Recorded data

*** Block opens ***

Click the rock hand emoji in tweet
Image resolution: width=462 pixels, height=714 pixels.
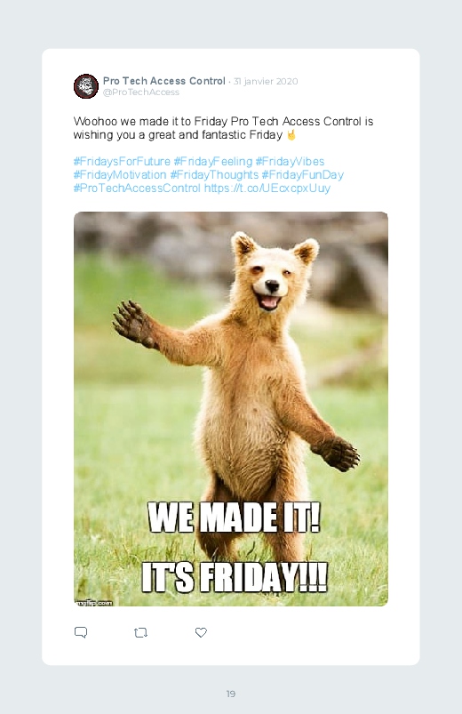[291, 135]
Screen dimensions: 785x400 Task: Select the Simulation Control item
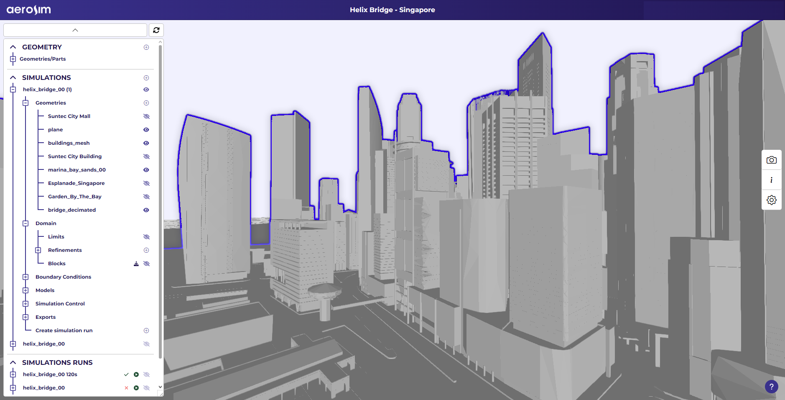click(x=60, y=304)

*** Block closes ***

→ **Exercise requirements**
Will you set down the records word for word while leaving out every picture?

→ **Result of this task**
Click the rock hand emoji in tweet
Image resolution: width=462 pixels, height=714 pixels.
[291, 135]
Screen dimensions: 785x400 Task: Select the Simulation Control item
click(x=60, y=304)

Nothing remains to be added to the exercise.